Não posso parar pra pensar, afinal “tempo é dinheiro”! – uns dizem.  O século XX foi marcado pela revolução da velocidade, pelo instantâneo, grande mudança causou o advento do “rádio, eletricidade, aspirina”. A digitalização, a internet, a era da informação tem inicio no final do século em questão, e as relações humanas, onde ficam? Viram líquido, e escorrem para dentro de si mesmos. Aprendemos neste século a sermos individualistas, a pensarmos em nós, todo dia ouvimos falar em competitividade, ser melhor que o outro, tudo pelo “doce fedor do sucesso”.
A moral, a conduta, a família, tudo foi ganhando novos significados, morrendo aos poucos. O mundo hoje é mais liberal, “Liberté, Fraternité, Égalité”, a bandeira da revolução francesa ganhou novos horizontes nos últimos cem anos, porém, também ganha novos sentidos, pois todos somos “Livres” para trabalhar, somos irmãos que se exploram (amor fraternal?), e a “igualdade”, sim ela existe, homens, mulheres, crianças, todos iguais enquanto mão-de-obra barata.
O filme que nos deu combustível para escrever este texto, termina com indagações a respeito de Deus. Onde está Deus afinal, que vendo a humanidade caminhar para seu próprio fim nada faz.

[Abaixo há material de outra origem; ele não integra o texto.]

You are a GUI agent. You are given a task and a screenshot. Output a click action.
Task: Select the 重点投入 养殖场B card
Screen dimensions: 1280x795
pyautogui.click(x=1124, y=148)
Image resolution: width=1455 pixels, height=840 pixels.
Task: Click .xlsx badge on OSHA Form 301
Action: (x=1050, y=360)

Uns o procuram nas forças da natureza, outros dizem que ele está nas Igrejas, outros ainda, acreditam que ele esteja no inferno. Enquanto alguns procuram, milhares de seres humanos estão à espera que o próprio Deus os encontre. Onde está Deus? “Deus está morto” – responde Nietzsche, filósofo alemão do século XX. Até Deus nós matamos nesse último século.